What you should know about the Trump ad banned from TV

The Donald J. Trump for President campaign funded a controversial ad peddling fears about immigration ahead of the midterm elections. President Trump tweeted the longer version, and a shorter, 30-second version of the same ad ran on television networks, including NBC and Fox, while also appearing on Facebook.

Now, those networks have pulled the ad and said that it won’t be aired in the future. That’s the right call.

The ad itself is a short montage of expletive-laden clips from the trial of an illegal immigrant, Luis Bracamontes, convicted of murdering two police officers. It includes footage of masses of people breaking down various barriers, then turns to footage of Trump.

In the shorter version, the narrator links the caravan to Bracamontes, saying, “Illegal criminals like cop killer Luis Bracamontes don’t care about our laws. America can not allow this invasion. The migrant caravan must be stopped.” The tone then becomes more upbeat, telling viewers, “President Trump and his allies will protect our border and keep our families safe. America’s future depends on you. Stop the Caravan. Vote Republican.”

In the longer version, Bracamontes is explicitly blamed on Democrats, with text overlying the clips reading, “Democrats let him into our country. Democrats let him stay.”

Not only is the ad designed to play to racist and xenophobic fears, baselessly labeling immigrants as murderous criminals and trying to portray the caravan as some kind of marauding gang of Bracamontes clones, but it is also factually incorrect.
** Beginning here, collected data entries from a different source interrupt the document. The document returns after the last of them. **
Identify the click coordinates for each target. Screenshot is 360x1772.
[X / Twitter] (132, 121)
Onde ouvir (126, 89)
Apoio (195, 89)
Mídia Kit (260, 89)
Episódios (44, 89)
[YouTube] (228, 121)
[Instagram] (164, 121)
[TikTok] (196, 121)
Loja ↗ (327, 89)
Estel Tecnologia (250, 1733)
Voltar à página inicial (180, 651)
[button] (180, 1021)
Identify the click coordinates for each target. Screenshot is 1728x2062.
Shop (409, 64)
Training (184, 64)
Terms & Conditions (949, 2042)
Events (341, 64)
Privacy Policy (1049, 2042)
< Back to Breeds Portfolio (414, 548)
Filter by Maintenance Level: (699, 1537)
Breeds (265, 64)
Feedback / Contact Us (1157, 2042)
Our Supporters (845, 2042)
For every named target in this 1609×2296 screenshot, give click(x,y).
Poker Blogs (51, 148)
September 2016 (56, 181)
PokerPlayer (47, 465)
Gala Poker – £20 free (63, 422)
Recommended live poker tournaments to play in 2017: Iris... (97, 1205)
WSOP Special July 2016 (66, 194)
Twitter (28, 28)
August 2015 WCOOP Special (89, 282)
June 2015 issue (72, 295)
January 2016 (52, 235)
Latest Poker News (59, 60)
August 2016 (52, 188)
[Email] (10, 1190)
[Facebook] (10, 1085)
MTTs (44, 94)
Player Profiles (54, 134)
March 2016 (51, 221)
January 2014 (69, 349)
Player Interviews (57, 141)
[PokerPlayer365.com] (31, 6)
Bracamontes has no affiliation with the caravan and presumably did not come to the U.S. in any sort of procession like it. He entered the country illegally several times and was deported several times before he was convicted of murdering two police officers in Sacramento in 2014. Neither Democrats nor Republicans seemed keen on letting him in or letting him stay, as he was repeatedly arrested and deported. Indeed, if anyone were to be guilty of letting him go, it would be Sheriff Joe Arpaio, who released him after a drug arrest in 1998.

Moreover, the caravan has been breaking up day by day and may never even make it to the U.S. border. As Fox News’ Shepard Smith put it: “There is no invasion. No one is coming to get you. There’s nothing at all to worry about.” He’s correct, and in more ways than one.

Put simply, the ad’s message is tried-and-true fearmongering: The outsiders are coming to kill you, and I’m the strong man to save you.

Major networks have pulled the ad and joined CNN, which never ran it in the first place. It did, however, run during last night’s NFL game.

Some will surely decry this as infringement on free speech. That argument would hold water if it were a public square. But Fox News, Facebook, and NBC are private companies, designed to make a profit and dependent on viewers tuning in, not tuning out because of vicious, factually incorrect, and racially charged advertising.

Perhaps, fueled by the constant rhetoric from Trump, network execs thought at first that the ad was not so beyond the pale. Perhaps there was little oversight or thought put into the decision to take the money and run the ad. Either way, major American television networks and Facebook did not, themselves, think the ad too racist or false to run until it threatened their bottom line.

For his part, Trump reacted to the outrage with outright and implausible denial. He told reporters on Monday that he was unaware of the ad, saying, “You’re telling me something I don’t know about.” He then went on to defend the content he claimed to know nothing about, “We have a lot of ads and they certainly are effective, based on the numbers that we’re seeing.”

When reporters pushed back that it was offensive, he responded: “A lot of things are offensive. Your questions are offensive a lot of time, so, you know.”

The ad and its denial have no place in this country. Fox and NBC were right to join CNN in condemning it, but they should not have aired it in the first place.